Task material Start Marker

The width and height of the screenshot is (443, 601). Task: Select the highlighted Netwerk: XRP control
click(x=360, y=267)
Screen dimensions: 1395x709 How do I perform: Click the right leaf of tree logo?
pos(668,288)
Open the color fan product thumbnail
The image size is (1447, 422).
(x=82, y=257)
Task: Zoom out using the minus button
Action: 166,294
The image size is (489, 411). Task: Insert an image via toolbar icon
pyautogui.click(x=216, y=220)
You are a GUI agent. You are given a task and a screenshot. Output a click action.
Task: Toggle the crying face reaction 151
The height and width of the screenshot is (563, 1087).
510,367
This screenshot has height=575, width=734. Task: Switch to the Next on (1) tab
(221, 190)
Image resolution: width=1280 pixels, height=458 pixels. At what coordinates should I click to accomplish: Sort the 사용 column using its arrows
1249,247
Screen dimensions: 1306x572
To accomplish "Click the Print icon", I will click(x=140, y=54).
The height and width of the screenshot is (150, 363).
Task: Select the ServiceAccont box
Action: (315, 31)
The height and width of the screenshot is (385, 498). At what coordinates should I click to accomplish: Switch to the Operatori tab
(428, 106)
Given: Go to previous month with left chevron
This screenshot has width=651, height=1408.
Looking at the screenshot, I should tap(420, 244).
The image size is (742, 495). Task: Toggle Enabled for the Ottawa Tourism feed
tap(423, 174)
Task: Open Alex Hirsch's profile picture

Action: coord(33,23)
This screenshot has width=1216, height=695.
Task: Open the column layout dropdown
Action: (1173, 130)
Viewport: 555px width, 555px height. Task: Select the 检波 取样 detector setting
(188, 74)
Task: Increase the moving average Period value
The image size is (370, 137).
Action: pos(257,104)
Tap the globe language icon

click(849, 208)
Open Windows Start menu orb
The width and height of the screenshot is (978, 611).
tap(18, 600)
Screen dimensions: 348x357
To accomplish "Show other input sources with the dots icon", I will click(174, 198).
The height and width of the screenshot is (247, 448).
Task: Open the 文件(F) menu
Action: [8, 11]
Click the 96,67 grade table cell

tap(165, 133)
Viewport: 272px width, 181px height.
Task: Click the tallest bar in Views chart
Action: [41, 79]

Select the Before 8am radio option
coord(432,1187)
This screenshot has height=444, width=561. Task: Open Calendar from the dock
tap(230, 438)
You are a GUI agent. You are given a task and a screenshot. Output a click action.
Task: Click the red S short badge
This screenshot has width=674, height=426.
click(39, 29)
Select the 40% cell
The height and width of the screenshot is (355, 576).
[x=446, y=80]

Task material End Marker

Exercise details — All entries shown above should be duplicated without a single difference.

Solution to this exercise —
The width and height of the screenshot is (443, 601). Task: Select the highlighted Netwerk: XRP control
click(x=360, y=267)
Screen dimensions: 1395x709 How do I perform: Click the right leaf of tree logo?
pos(668,288)
Open the color fan product thumbnail
The image size is (1447, 422).
(x=82, y=257)
Task: Zoom out using the minus button
Action: 166,294
The image size is (489, 411). Task: Insert an image via toolbar icon
pyautogui.click(x=216, y=220)
You are a GUI agent. You are given a task and a screenshot. Output a click action.
Task: Toggle the crying face reaction 151
The height and width of the screenshot is (563, 1087).
510,367
This screenshot has height=575, width=734. Task: Switch to the Next on (1) tab
(221, 190)
Image resolution: width=1280 pixels, height=458 pixels. At what coordinates should I click to accomplish: Sort the 사용 column using its arrows
1249,247
Screen dimensions: 1306x572
To accomplish "Click the Print icon", I will click(x=140, y=54).
The height and width of the screenshot is (150, 363).
Task: Select the ServiceAccont box
Action: (315, 31)
The height and width of the screenshot is (385, 498). At what coordinates should I click to accomplish: Switch to the Operatori tab
(428, 106)
Given: Go to previous month with left chevron
This screenshot has width=651, height=1408.
Looking at the screenshot, I should tap(420, 244).
The image size is (742, 495). Task: Toggle Enabled for the Ottawa Tourism feed
tap(423, 174)
Task: Open Alex Hirsch's profile picture

Action: coord(33,23)
This screenshot has width=1216, height=695.
Task: Open the column layout dropdown
Action: (1173, 130)
Viewport: 555px width, 555px height. Task: Select the 检波 取样 detector setting
(188, 74)
Task: Increase the moving average Period value
The image size is (370, 137).
Action: pos(257,104)
Tap the globe language icon

click(849, 208)
Open Windows Start menu orb
The width and height of the screenshot is (978, 611).
tap(18, 600)
Screen dimensions: 348x357
To accomplish "Show other input sources with the dots icon", I will click(174, 198).
The height and width of the screenshot is (247, 448).
Task: Open the 文件(F) menu
Action: [8, 11]
Click the 96,67 grade table cell

tap(165, 133)
Viewport: 272px width, 181px height.
Task: Click the tallest bar in Views chart
Action: [41, 79]

Select the Before 8am radio option
coord(432,1187)
This screenshot has height=444, width=561. Task: Open Calendar from the dock
tap(230, 438)
You are a GUI agent. You are given a task and a screenshot. Output a click action.
Task: Click the red S short badge
This screenshot has width=674, height=426.
click(39, 29)
Select the 40% cell
The height and width of the screenshot is (355, 576).
[x=446, y=80]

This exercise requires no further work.